* **Description of the task**:
No pictures, nothing altered: return the data below.

Items from a dataset

>>>

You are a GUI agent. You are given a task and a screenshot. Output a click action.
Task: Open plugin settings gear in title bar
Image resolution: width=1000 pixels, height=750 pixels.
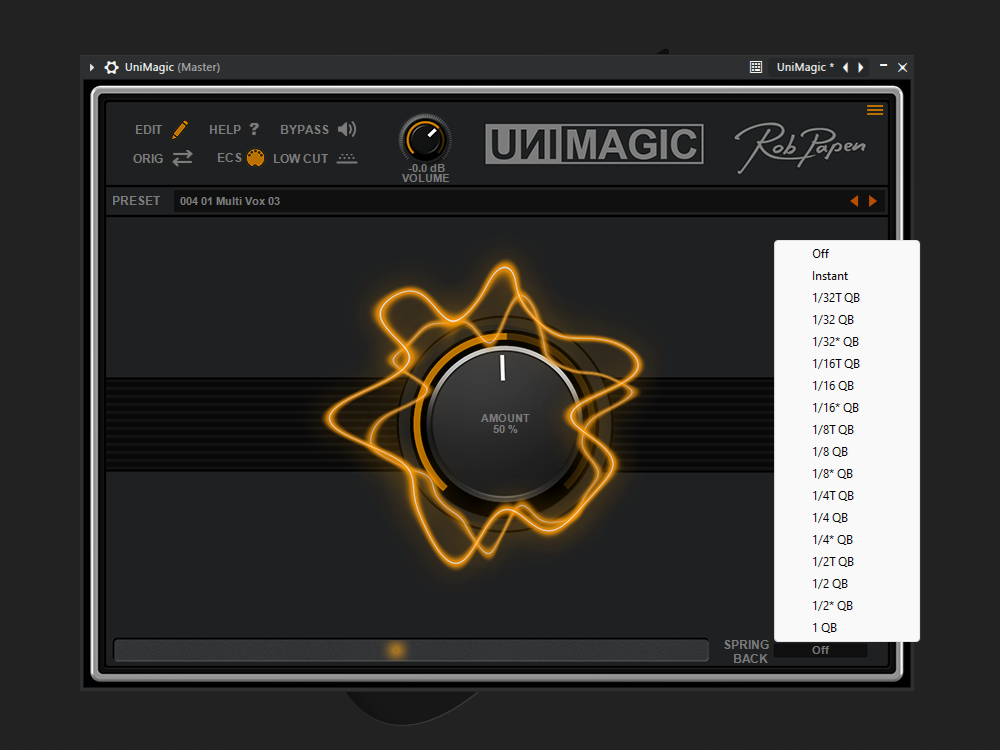point(112,68)
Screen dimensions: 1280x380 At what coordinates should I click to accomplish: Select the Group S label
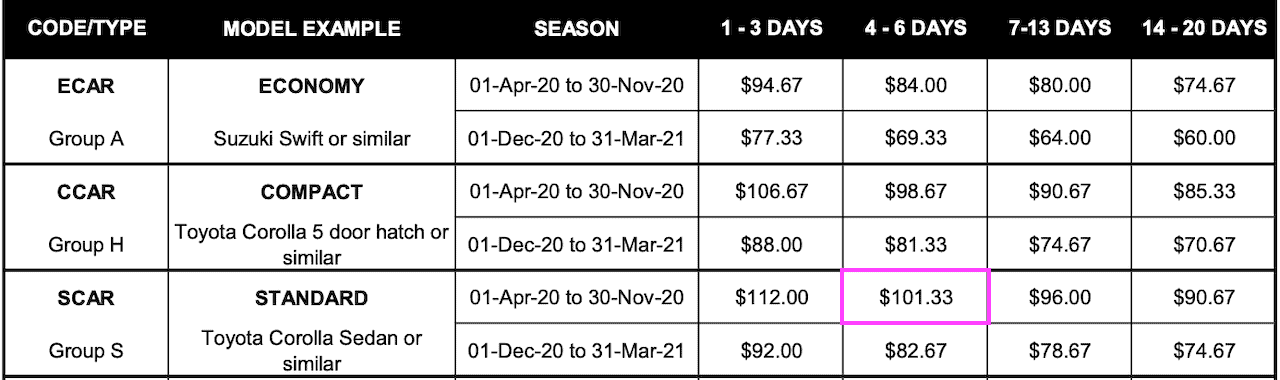(x=85, y=351)
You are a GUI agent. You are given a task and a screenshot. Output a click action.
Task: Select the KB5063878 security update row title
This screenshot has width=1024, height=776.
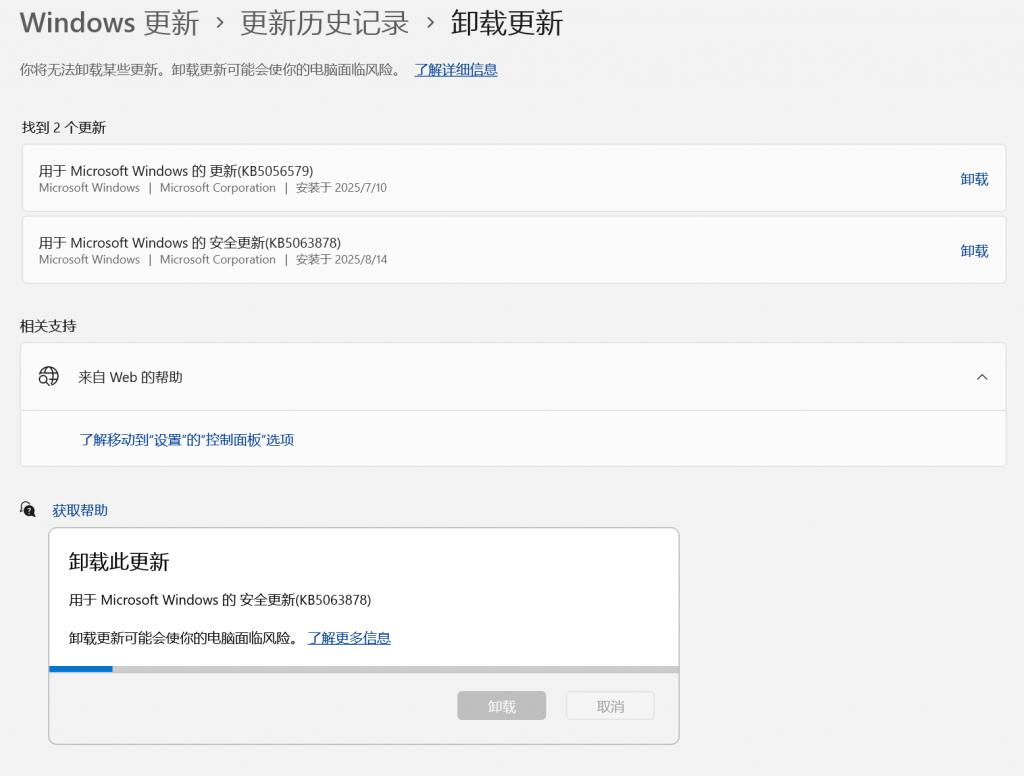point(190,243)
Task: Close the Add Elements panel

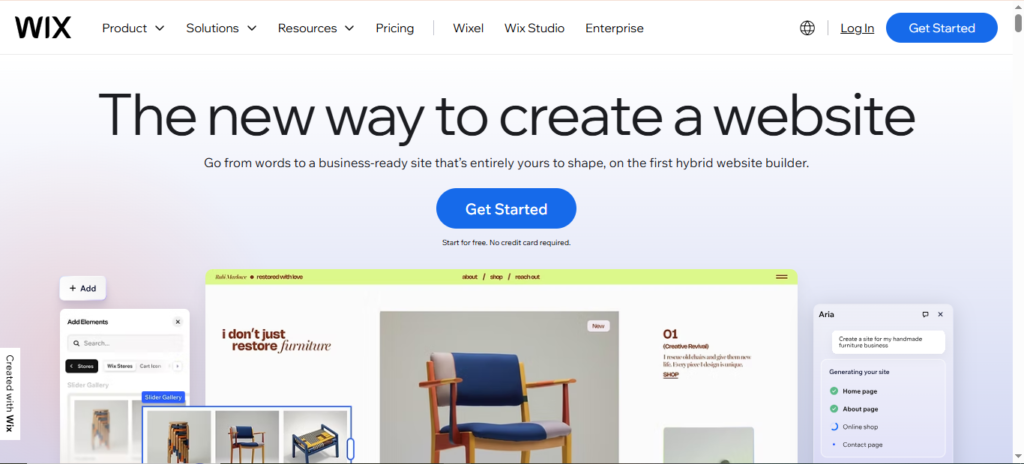Action: 178,322
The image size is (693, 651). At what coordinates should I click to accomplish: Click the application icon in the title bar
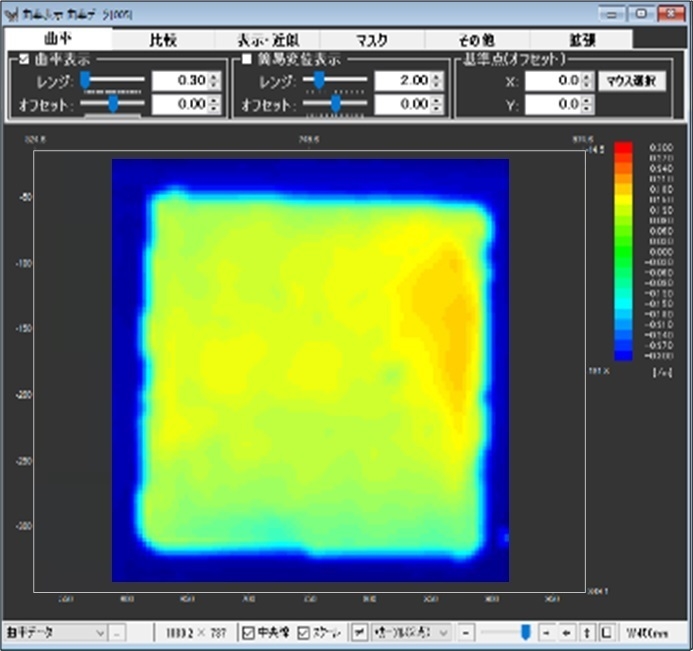click(12, 13)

<<<

* **Output of the exercise**:
You are a GUI agent. You are given a task and a screenshot. Output a click action.
Task: Open plugin settings gear in title bar
Image resolution: width=1000 pixels, height=750 pixels.
point(112,68)
Screen dimensions: 1280x380 At what coordinates should I click to accomplish: Select the Group S label
(x=85, y=351)
You are a GUI agent. You are given a task and a screenshot. Output a click action.
Task: Select the KB5063878 security update row title
This screenshot has width=1024, height=776.
point(190,243)
Task: Close the Add Elements panel

Action: 178,322
The image size is (693, 651). At what coordinates should I click to accomplish: Click the application icon in the title bar
click(12, 13)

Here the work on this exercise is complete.